Given the 60-day external commitment, my planning assumption would be a team of up to 20 people, roughly split like this:
- Project manager: master plan, stakeholder coordination, risk tracking, schedule control
- Solution / integration lead: technical roadmap, integration strategy, key decisions
- On-site implementation crew: removal, cabling, installation, rack-and-stack, site coordination
- Network & security engineer(s): switches / firewall configuration, network connectivity, security policies
- Platform integration & commissioning: existing platform integration, protocol alignment, joint debugging and issue isolation
- Testing / acceptance support: functional checks, regression checks, acceptance documentation
- Vendor / manufacturer support: delivery coordination, defect handling, warranty and service alignment
This model is highly sequential. When one stage slips, everything behind it compresses. And risks tend to cluster around the end:
- Compatibility and protocol integration risk (e.g., connecting to the existing security platform and required standards) — if issues surface late, rework spreads across many endpoints
- Procurement and delivery timing risk — incomplete deliveries stall the site plan
- On-site window constraints — limited daily hours amplify waiting and coordination waste
- Late-stage integration risk — problems emerge together near acceptance, increasing closure pressure and documentation churn
Finishing in 60 days isn’t impossible in this model, but it usually depends on late-stage overtime and accepting higher rework risk.

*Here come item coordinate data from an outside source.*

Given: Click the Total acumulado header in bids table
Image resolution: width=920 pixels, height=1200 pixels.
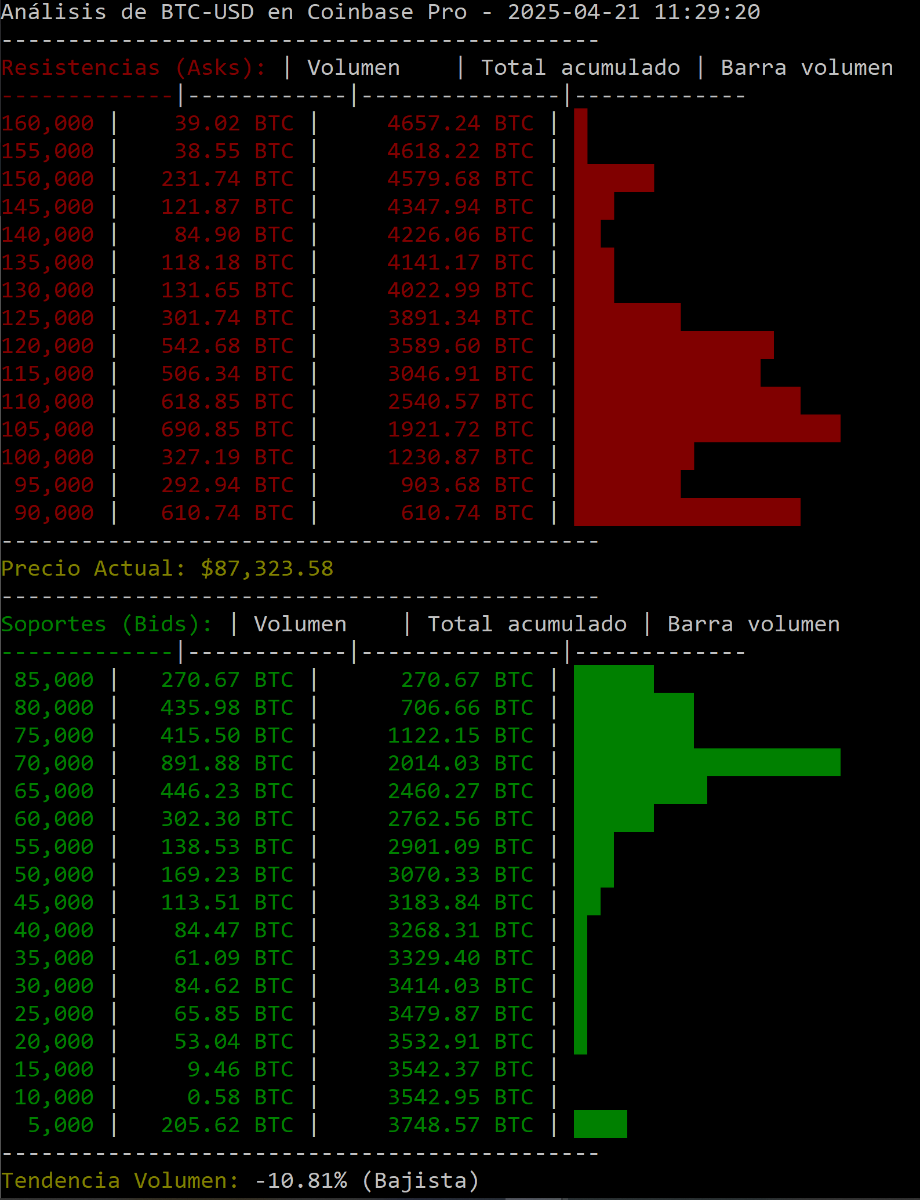Looking at the screenshot, I should [x=527, y=624].
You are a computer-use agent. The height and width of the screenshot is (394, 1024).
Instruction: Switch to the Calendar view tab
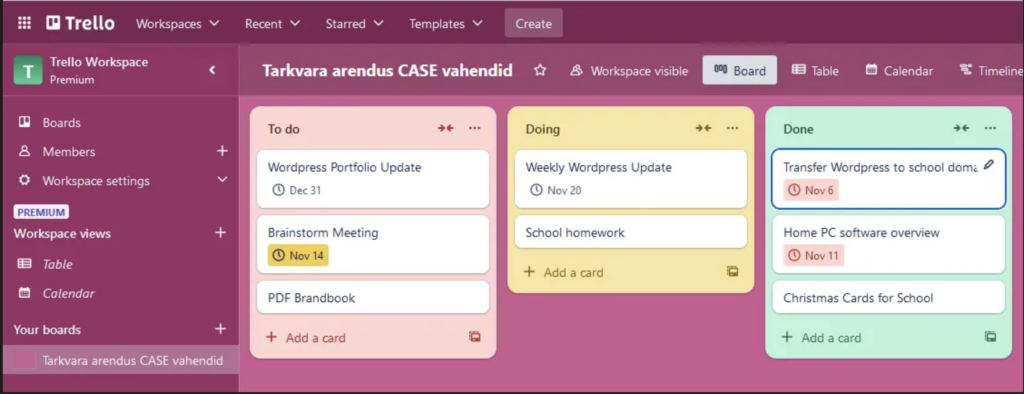899,71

Why Rework and Delay Happen So Easily
Traditional delivery isn’t “wrong,” and it’s not that it ignores risk. The real issue is feedback speed.
In on-site integration projects, small variations (site conditions, power and cabling realities, device batches, configuration drift) can quietly accumulate. If key integration paths—platform access, protocol compliance, security policies—aren’t validated early, they often reveal themselves right before acceptance, when there’s little buffer left.

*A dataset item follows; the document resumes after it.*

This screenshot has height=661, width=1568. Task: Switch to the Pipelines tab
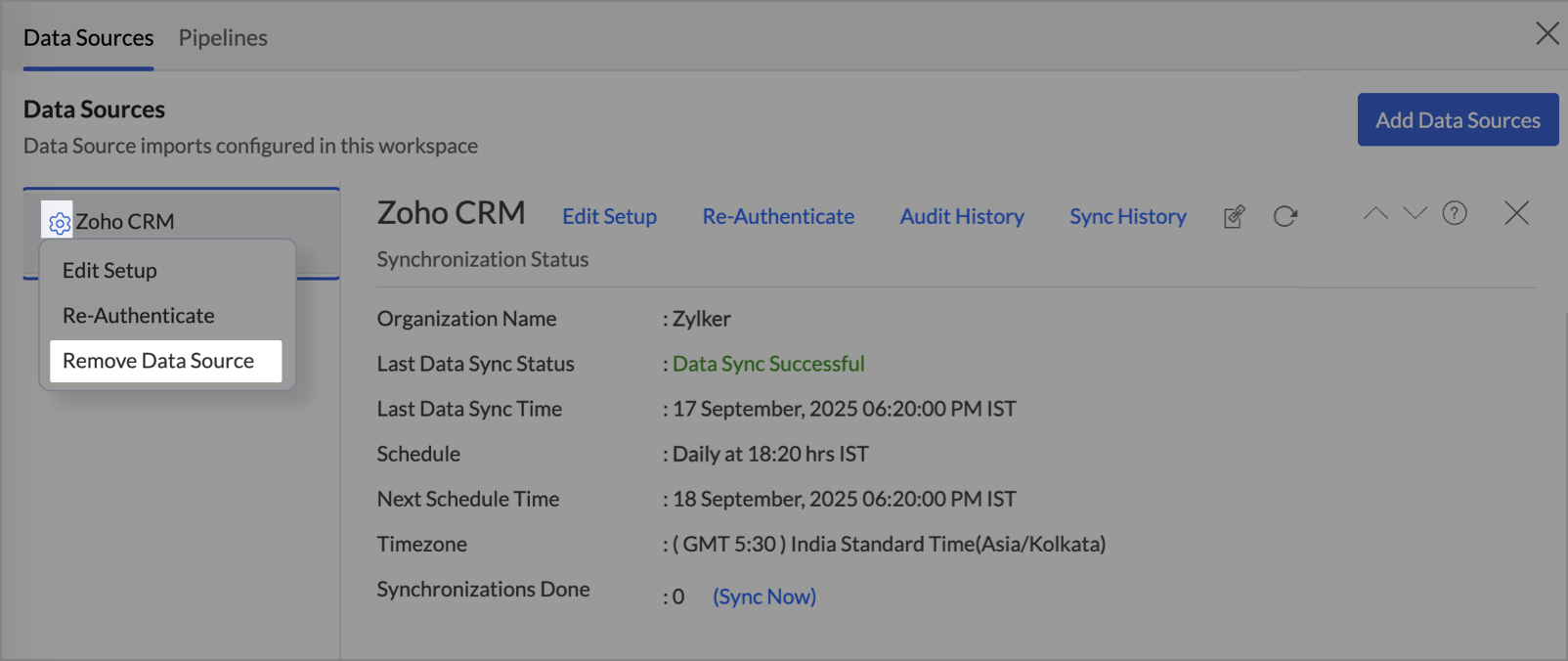pos(223,38)
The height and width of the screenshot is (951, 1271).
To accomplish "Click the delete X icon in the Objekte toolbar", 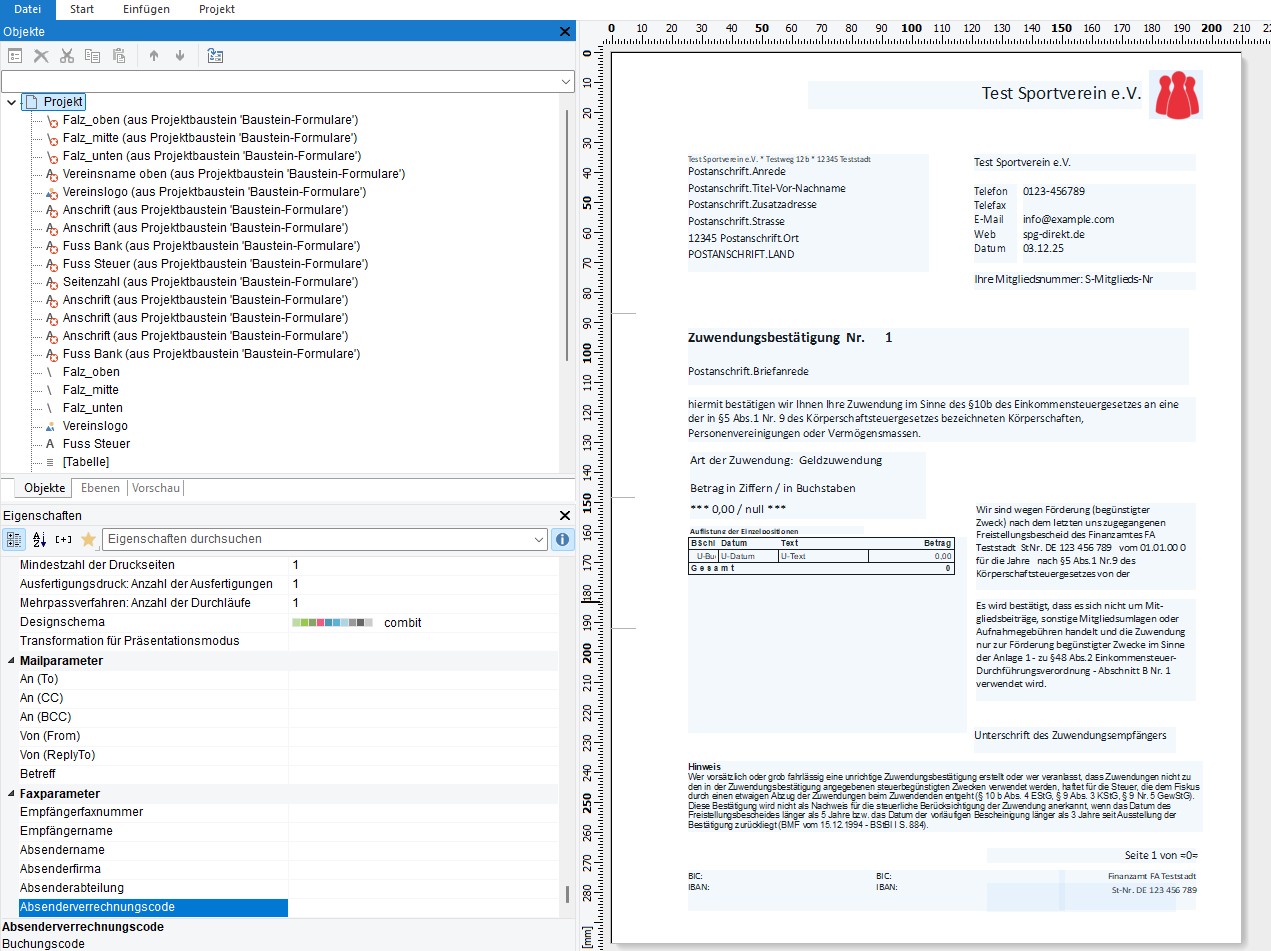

It’s not the planning that fails first. It’s the delayed confirmation.
What We Did Instead: Weekly Cadence, Incremental Delivery
When we decided to run this project with an Agile delivery mindset, I set a simple rule for myself:
Don’t wait until the last two weeks to discover the hardest problems—surface and close risk continuously.
So we moved to a weekly cadence. Each week was not “do a lot of tasks,” but “produce a deliverable slice that can be checked.” With on-site time restricted, we pushed preparation forward:
- Standardize configurations and templates as early as possible
- Pre-configure and pre-validate what can be done off-site
- Use the on-site window only for what must be done on-site: installation, connectivity, validation, and records
- End each week with visible progress, a clear list of open issues, and an updated priority order
We also adjusted roles while still keeping the overall team under 20:
- Me (delivery lead / Agile PM): weekly planning, cadence control, acceptance alignment
- Key technical lead(s): bring forward the riskiest integration paths and unblock early
- On-site crew split into small squads: work by area / building / zones to reduce waiting
- Testing & acceptance support embedded early: check and document continuously instead of dumping paperwork at the end
- Vendor support pulled in “just in time”: use specialists at the moments they matter most
What Changed in Practice: Time and Resource Shape
With this approach, delivery reached a usable, acceptance-ready state in about 50 calendar days, within the contractual 60-day requirement. In other words, we bought ourselves meaningful breathing room—not by cutting corners, but by shortening feedback loops and closing risks earlier.
On resourcing, a traditional plan would typically lean toward a near-20-person setup to absorb late-stage integration pressure and rework risk. With the weekly cadence and smaller deliverable slices, we were able to keep the team closer to around 15 people without losing control of quality or progress. The main difference wasn’t “working harder”—it was reducing waiting, surfacing issues sooner, and preventing rework from piling up.
Just as importantly, the client no longer had to wait until the end to see “the whole thing.” They saw tangible progress every week and could make priority decisions based on real outputs. For on-site integration projects, that shift alone changes the entire delivery dynamic.